One in every two polished diamonds from Antwerp will likely be sold to a Chinese buyer within five years, Belgian officials said on Monday as the Shanghai Expo celebrated Antwerp Diamond Day with the signing of a new memorandum between the two sides.
"China has the numbers and they are building the tradition, so (taking a 50-percent share of our market) is something that could easily happen within five years," Ludo Van Campenhout, vice-mayor of Antwerp, told China Daily.
As one of Europe's gem hubs, the city deals with half the world's output of polished diamonds, meaning that China could control at least 25 percent of the global market by 2015.
Antwerp also sees about 80 percent of the world's rough diamonds pass through the city, with the industry accounting for 7 percent of Belgium's GDP.
China overtook Japan last year as the world's second-largest market for consumer diamonds behind the United States, but it has already become Antwerp's biggest buyer, now consuming one in four of the city's polished diamonds.
"China has beaten the US as our biggest diamond market so we are very proud of the Shanghai Diamond Exchange for all its hard work," said Antwerp's governor Cathy Berx.
Berx and Van Campenhout joined other foreign dignitaries at the signing of an agreement between the Antwerp World Diamond Center (AWDC) and the Shanghai Diamond Exchange at the EU-Belgian Pavilion. The deal, called "Diamonds Love Antwerp", serves as one of the fruits of Vice-President Xi Jinping's state visit to Belgium in October.
"This is a friendship agreement between the two centers that will hopefully see China buy more from Belgium as opposed to other diamond trading centers like Israel, New York and Mumbai," said Claude Yves Nobels of the Antwerp Diamond Bourse.

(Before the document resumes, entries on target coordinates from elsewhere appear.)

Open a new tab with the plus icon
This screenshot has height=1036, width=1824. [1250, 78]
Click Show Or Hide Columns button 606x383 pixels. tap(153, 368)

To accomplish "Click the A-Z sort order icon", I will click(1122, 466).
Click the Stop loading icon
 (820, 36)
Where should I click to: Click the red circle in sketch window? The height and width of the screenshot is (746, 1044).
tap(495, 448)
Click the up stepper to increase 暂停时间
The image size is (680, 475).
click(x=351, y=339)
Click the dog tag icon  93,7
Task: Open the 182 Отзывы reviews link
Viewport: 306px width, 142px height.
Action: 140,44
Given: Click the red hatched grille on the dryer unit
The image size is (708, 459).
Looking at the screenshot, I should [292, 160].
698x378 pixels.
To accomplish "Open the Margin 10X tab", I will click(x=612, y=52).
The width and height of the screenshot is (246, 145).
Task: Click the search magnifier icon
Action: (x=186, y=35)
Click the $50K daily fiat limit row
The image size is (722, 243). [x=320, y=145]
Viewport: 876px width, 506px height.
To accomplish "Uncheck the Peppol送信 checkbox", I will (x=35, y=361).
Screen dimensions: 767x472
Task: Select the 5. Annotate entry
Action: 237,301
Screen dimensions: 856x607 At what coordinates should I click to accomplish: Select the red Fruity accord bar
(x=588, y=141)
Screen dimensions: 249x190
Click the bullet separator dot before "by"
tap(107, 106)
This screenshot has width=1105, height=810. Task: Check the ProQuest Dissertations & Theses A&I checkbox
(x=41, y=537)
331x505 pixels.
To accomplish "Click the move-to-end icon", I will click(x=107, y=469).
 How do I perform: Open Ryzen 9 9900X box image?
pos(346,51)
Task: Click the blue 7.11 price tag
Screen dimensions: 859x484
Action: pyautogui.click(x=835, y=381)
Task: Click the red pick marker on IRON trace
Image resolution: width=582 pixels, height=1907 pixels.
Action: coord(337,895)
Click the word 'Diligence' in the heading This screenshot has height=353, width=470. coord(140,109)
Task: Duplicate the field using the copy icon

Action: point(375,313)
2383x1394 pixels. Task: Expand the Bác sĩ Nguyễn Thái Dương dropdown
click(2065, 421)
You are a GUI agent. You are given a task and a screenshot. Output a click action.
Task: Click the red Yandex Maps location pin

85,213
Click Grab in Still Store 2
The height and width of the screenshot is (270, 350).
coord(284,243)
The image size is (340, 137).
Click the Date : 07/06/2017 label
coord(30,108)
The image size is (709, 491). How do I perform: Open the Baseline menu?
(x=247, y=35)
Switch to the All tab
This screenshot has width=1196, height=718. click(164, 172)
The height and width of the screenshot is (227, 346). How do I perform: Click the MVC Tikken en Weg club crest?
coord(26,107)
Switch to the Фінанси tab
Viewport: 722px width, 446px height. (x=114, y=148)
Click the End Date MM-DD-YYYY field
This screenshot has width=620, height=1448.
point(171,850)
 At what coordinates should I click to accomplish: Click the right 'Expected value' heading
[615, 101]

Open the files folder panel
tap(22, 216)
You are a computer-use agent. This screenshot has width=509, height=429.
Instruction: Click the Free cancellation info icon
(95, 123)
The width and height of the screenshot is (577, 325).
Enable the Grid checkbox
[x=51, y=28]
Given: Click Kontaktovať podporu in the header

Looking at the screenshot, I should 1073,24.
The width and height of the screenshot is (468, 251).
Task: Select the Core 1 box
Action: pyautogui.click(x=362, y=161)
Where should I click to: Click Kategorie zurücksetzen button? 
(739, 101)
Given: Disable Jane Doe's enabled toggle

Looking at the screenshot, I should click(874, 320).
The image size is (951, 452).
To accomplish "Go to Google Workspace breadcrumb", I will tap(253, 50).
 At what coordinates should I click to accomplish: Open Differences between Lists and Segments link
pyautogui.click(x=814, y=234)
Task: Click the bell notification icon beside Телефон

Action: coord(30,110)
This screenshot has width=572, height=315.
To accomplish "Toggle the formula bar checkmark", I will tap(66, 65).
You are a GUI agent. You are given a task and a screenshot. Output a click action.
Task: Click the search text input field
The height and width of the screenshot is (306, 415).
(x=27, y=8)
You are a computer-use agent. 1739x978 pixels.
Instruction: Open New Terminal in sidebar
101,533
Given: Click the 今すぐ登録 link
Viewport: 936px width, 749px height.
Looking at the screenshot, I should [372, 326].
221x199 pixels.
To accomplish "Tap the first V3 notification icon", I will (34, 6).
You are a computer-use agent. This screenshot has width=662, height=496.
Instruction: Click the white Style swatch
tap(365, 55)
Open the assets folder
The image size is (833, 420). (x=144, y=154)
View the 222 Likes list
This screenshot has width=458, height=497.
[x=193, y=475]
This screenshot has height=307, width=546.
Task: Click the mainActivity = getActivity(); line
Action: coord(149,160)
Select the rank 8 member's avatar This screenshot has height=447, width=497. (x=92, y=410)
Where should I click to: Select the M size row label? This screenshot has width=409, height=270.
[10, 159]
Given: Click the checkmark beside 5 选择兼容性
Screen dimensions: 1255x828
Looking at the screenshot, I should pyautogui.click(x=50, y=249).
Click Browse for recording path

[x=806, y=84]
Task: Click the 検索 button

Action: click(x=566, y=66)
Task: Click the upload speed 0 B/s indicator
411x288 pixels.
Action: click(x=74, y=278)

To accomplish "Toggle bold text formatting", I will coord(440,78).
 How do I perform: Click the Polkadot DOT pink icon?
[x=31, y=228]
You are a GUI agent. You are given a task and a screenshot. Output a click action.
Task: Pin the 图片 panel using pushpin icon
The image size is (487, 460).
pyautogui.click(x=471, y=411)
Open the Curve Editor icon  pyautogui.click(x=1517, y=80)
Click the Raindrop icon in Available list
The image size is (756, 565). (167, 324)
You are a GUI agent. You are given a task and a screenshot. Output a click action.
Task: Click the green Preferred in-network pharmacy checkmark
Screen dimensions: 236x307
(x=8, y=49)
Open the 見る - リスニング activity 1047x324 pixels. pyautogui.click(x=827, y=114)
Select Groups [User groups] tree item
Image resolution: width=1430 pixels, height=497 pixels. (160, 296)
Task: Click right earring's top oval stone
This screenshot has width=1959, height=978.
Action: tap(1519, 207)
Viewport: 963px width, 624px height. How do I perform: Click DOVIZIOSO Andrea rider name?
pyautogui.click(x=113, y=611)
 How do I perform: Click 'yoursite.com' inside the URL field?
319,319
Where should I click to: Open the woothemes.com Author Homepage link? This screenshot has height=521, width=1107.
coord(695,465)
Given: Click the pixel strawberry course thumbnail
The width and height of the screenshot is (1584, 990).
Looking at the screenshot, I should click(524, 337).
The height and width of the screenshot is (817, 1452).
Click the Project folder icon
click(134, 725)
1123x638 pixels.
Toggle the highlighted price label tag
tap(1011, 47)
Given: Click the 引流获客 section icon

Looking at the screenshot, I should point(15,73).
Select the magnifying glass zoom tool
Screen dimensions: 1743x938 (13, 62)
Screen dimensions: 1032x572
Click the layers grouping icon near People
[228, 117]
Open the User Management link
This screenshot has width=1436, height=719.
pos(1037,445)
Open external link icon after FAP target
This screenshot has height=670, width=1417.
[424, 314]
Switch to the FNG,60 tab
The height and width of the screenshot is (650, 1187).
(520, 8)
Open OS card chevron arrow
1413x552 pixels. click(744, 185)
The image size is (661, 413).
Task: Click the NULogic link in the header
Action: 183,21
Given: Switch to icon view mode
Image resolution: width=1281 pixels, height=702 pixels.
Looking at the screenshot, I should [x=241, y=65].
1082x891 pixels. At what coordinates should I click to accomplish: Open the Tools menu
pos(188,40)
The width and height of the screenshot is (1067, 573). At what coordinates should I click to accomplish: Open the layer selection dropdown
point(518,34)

"There are also a lot of things that aren't being said. There are a lot of diamonds being smuggled into China, so it's important to forge this bond to stop them coming here in an uncontrolled way that may or may not harm the public," he added.
The AWDC puts watermarks and special fibers on its diamond-validating certificates to help minimize misleading sales of synthetic gems but it wants more done to protect its interests, said its CEO Freddy J. Hanard.
"Through this unique agreement we hope to promote everything positive about the diamond trade, such as knowledge, trust, integrity and transparency," he said.
Rising personal wealth and exponential growth in demand for precious stones amid the ongoing global credit crisis has turned China into the center of the diamond-buying universe in the last few years, together with Hong Kong.